Exercise objective:
Every record below must be retyped exactly, with the pictures left out.
+---+
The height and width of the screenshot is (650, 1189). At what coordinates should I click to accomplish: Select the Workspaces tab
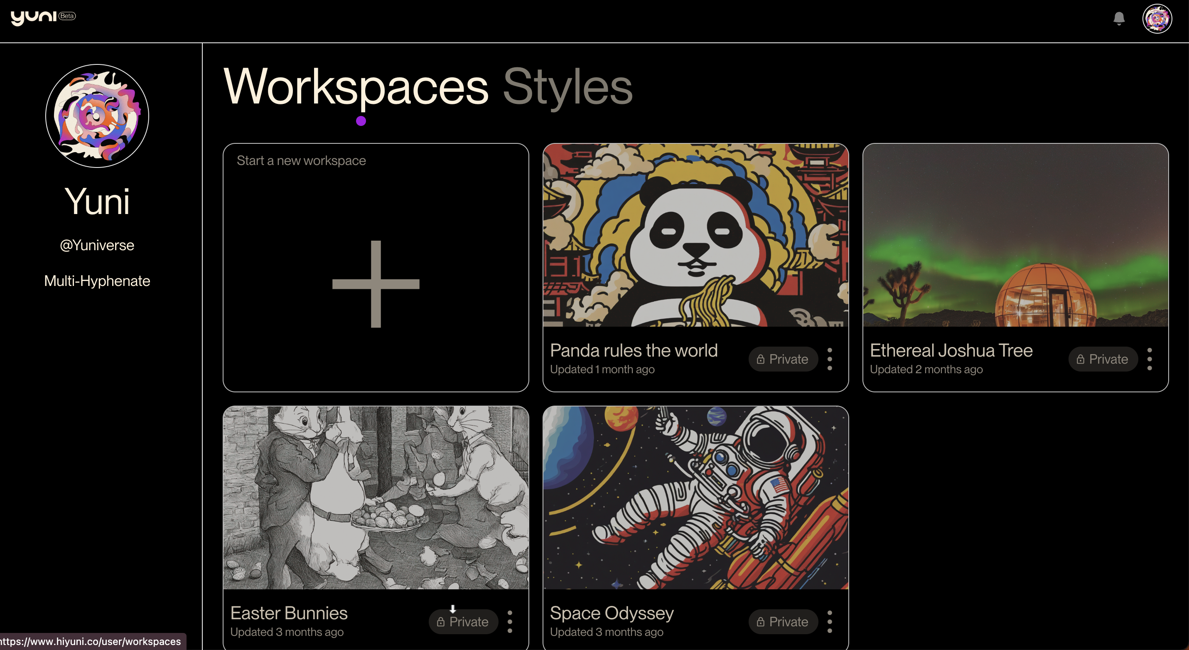click(x=355, y=87)
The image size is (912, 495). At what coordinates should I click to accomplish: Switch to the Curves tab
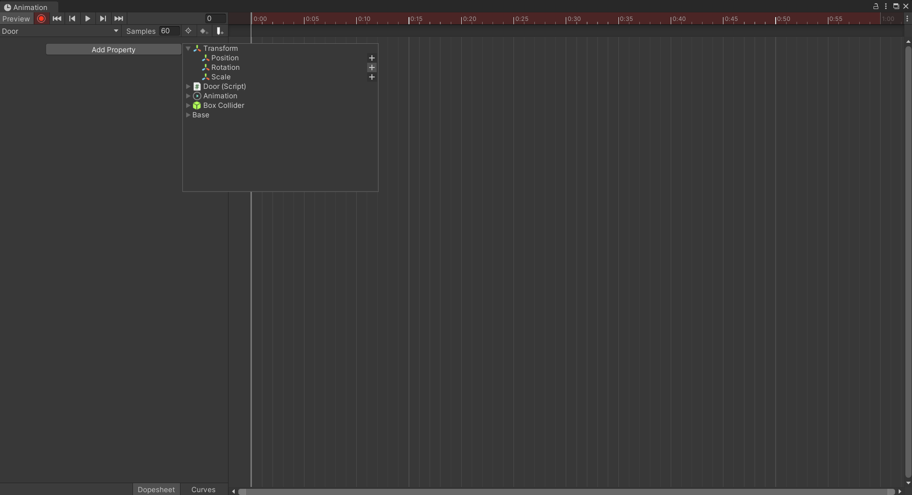pyautogui.click(x=203, y=489)
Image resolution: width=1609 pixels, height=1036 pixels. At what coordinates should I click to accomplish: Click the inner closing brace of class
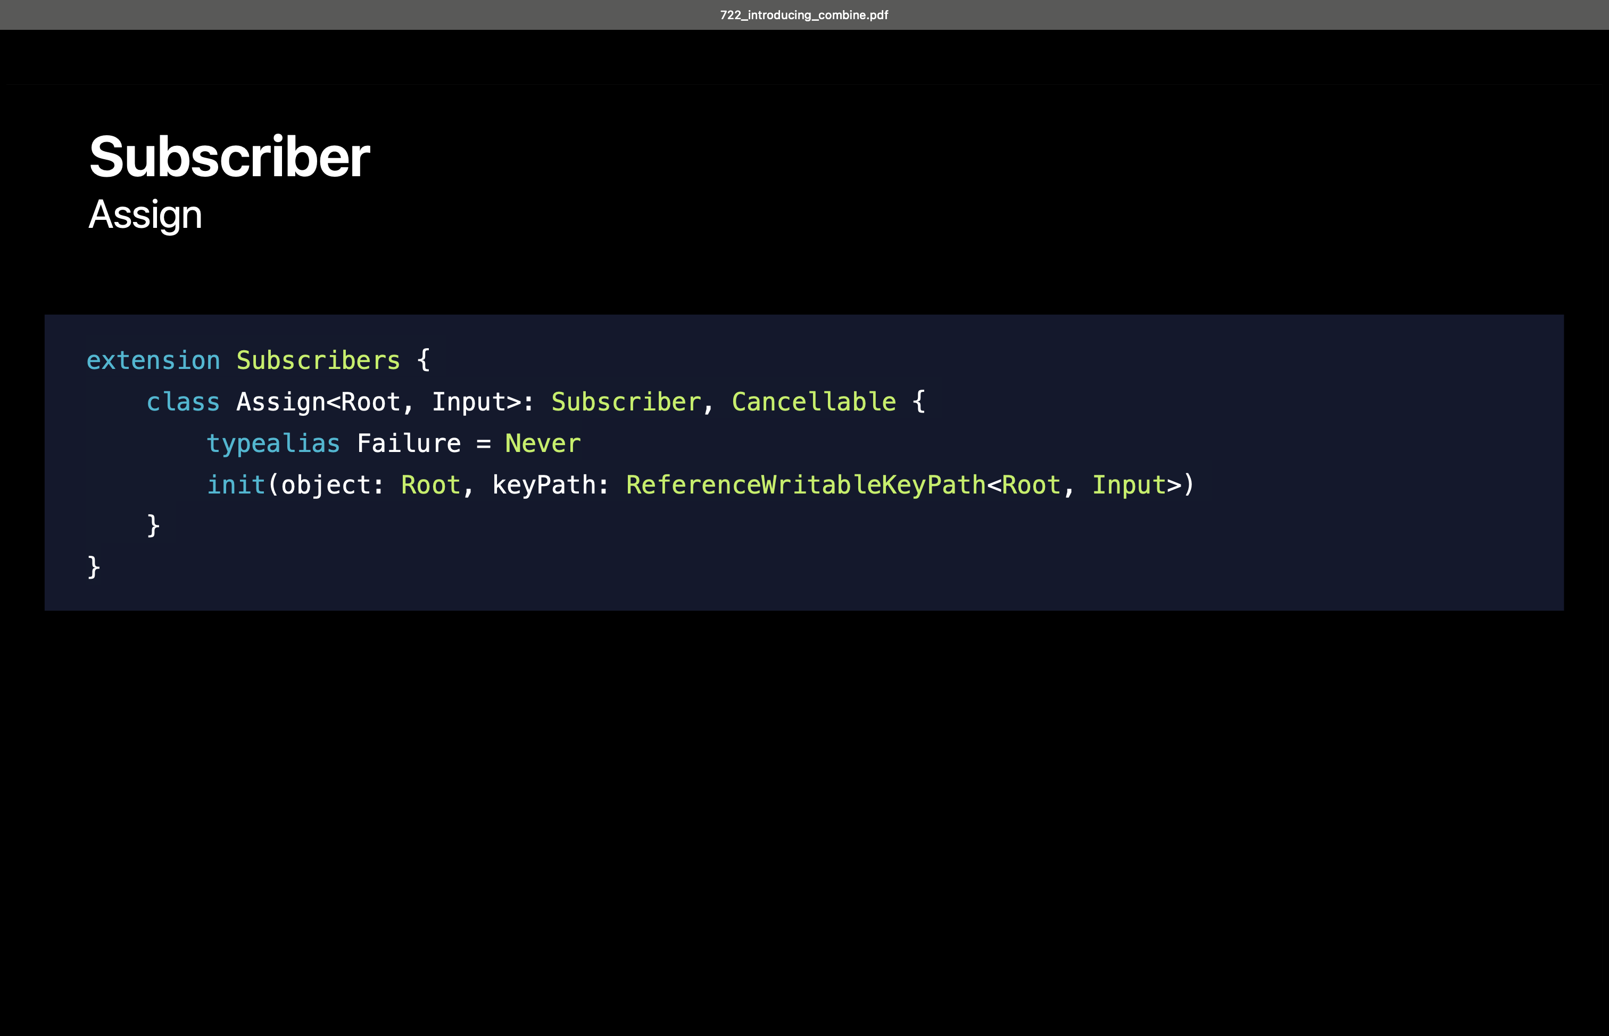click(x=153, y=525)
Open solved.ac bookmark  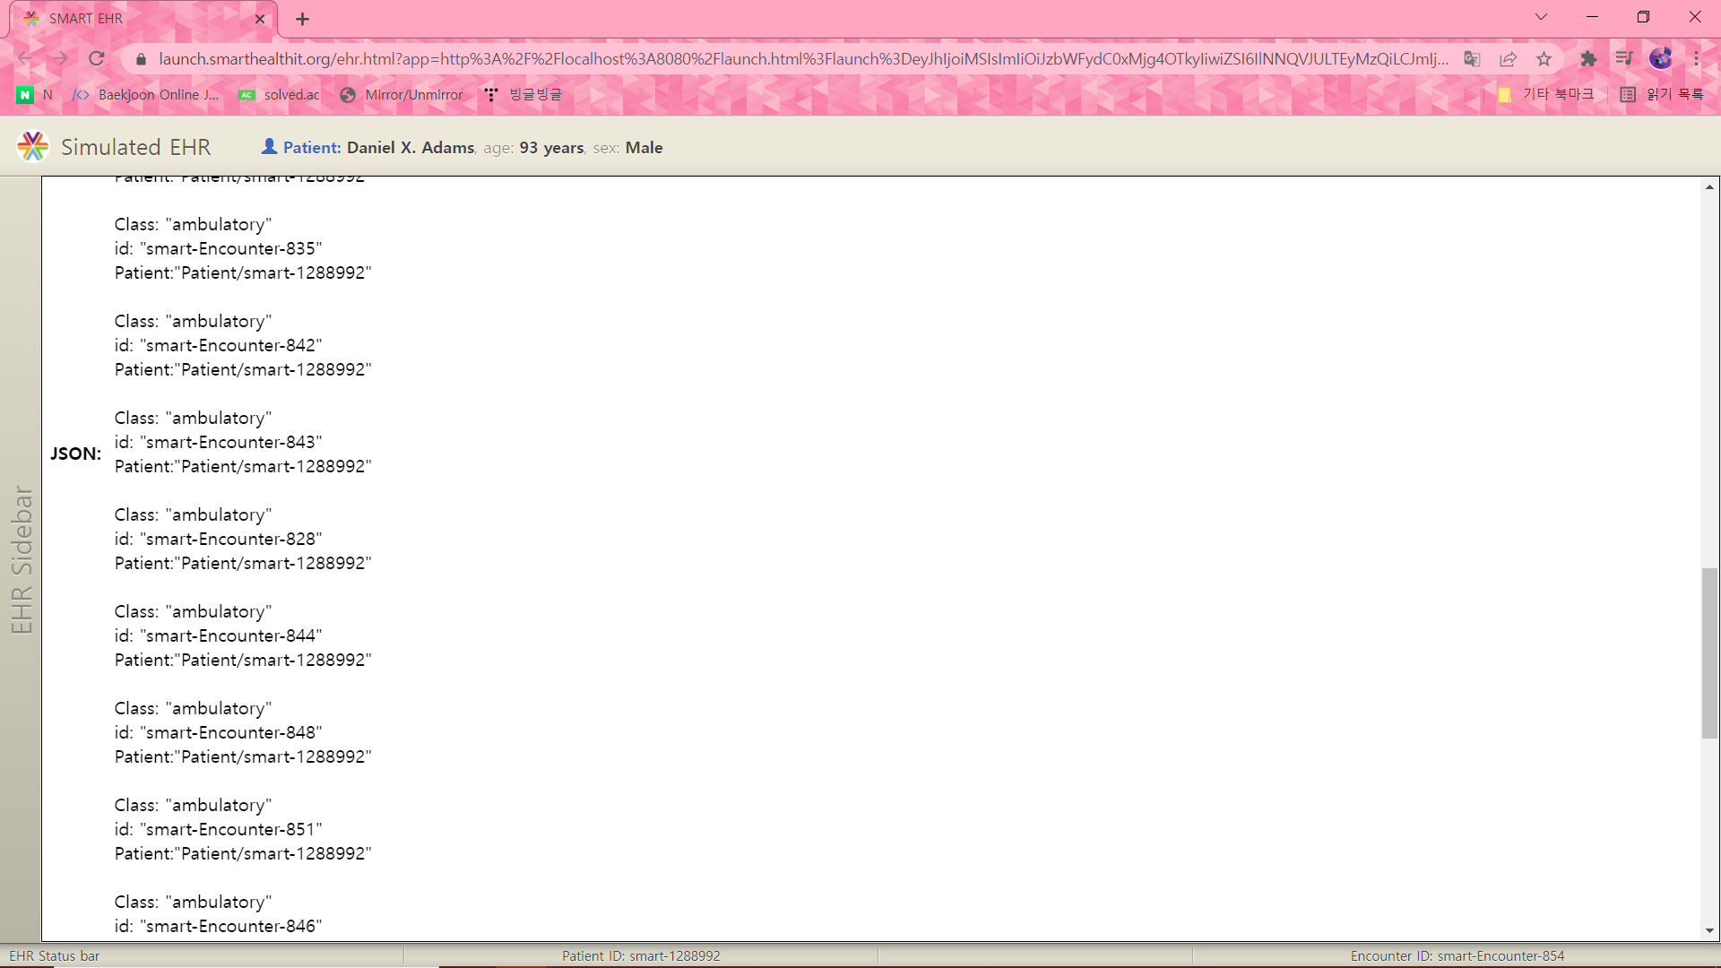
+---+
Output of the task:
The height and width of the screenshot is (650, 1189). At what coordinates should I click to accomplish: Select the Workspaces tab
click(x=355, y=87)
The image size is (912, 495). At what coordinates should I click to accomplish: Switch to the Curves tab
pyautogui.click(x=203, y=489)
Image resolution: width=1609 pixels, height=1036 pixels. At what coordinates should I click to accomplish: Click the inner closing brace of class
click(x=153, y=525)
Open solved.ac bookmark  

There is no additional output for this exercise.